I think it's pretty obvious if you use these languages. A lot of things that require you to heap allocate in Java or Python (like classes!) have stack-allocated versions in rust/c++. Which means that code which avoids slow heap allocation is much nicer than equiavlent code in Java that must avoid high level abstractions.

You're right that the GC isn't necessarily the issue. It's more the forced heap allocation which most GC languages come with.

Agreed, although to pick a nit (because it's an interesting nit IMO) "Classes" is orthogonal to allocation. In C++ you choose where you allocate your class and in Java the escape analyzer chooses for you. C# and Go have a GC and (more or less) semantics for heap-vs-stack allocation.
That heap allocation is most likely either optimized away and allocated in stack/ allocated in minor heap which is same as bumping a pointer just like in stack!
Only for Java, not Python. And in any case, the cache performance will still be worse, but that’s a more minor cost.
> ...for all we know naive C++ might spend more time in memory management code than a GC language.

That's actually true, as long as all things are equal. GC can amortize memory management cost. Of course at cost of more jitter.

Unfortunately many GC language users tend to do way more allocations as well, diminishing the advantage and even turning it into negative.

>we know naive C++ might spend more time in memory management code than a GC language.

That's not really true anymore after the introduction of smart pointers. Basically C++ implements reference counting to manage memory as a result.

Smart pointers make no difference to the time spent allocating and freeing memory.

But we know that GC always imposes huge costs that point benchmarks uniformly fail to reveal. Often the costs are tolerable, or even negligible. At issue is the set of recourses available when they turn out not to be.

In what regard? GC just amortizes the cost. But memory allocation doesn't fundamentally work any differently.

In fact, it can be worse in Java because you have no control over whether an object lives on the stack instead of the heap.

No. GC imposes expense in addition to actually managing the memory in use, or newly not. If that were not true, there would be no reduction in hardware footprint after a rewrite.

Make no mistake, rewriting is a huge expense, rarely embarked upon without readily demonstrated benefit. (Exceptions tend to be rewrites in Java for organizational / political reasons. But I digress.) Not spending the time, instead, adding features, and delaying new features until there is a place to put them, can dwarf the base cost of the rewrite. That rewrites are done frequently enough to be discussed tells you there are huge operational benefits available.
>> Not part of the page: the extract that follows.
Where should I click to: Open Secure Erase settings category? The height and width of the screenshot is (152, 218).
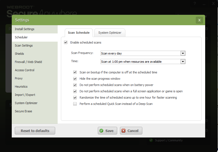coord(23,111)
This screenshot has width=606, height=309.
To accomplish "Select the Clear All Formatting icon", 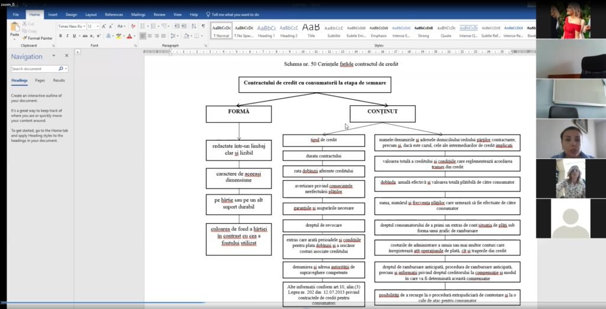I will coord(133,26).
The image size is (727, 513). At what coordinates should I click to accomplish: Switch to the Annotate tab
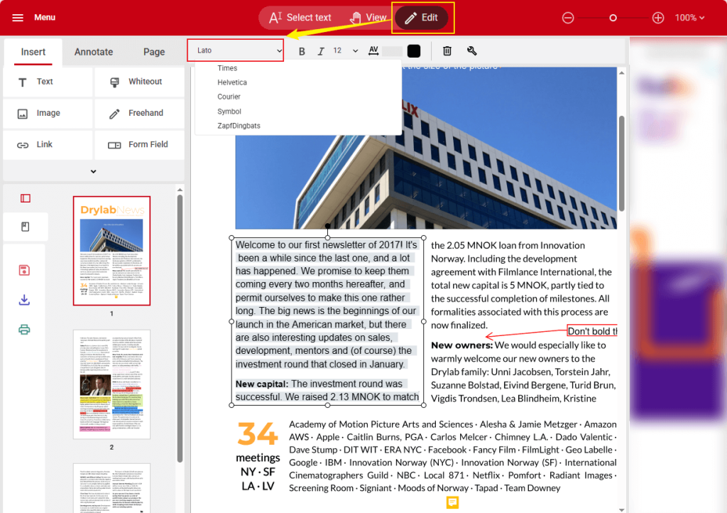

The OP mentioned nothing about organizational costs, I was talking purely about performance. The OP was incorrectly claiming you'd spend more time in C++ allocating memory, not less.
Well said, although that's not the only thing at issue; the prominent tradeoff for that generally smaller (or less powerful) set of recourses is that you have easy, automatic memory management for the default case. I.e., you don't need to make decisions about how memory is managed unless you need to make those decisions. In C++ and Rust, you have to constantly make those decisions (which kind of pointer to use, where will it allocate, what happens to ownership, how will this affect callers, etc).
"We know". Where is the evidence?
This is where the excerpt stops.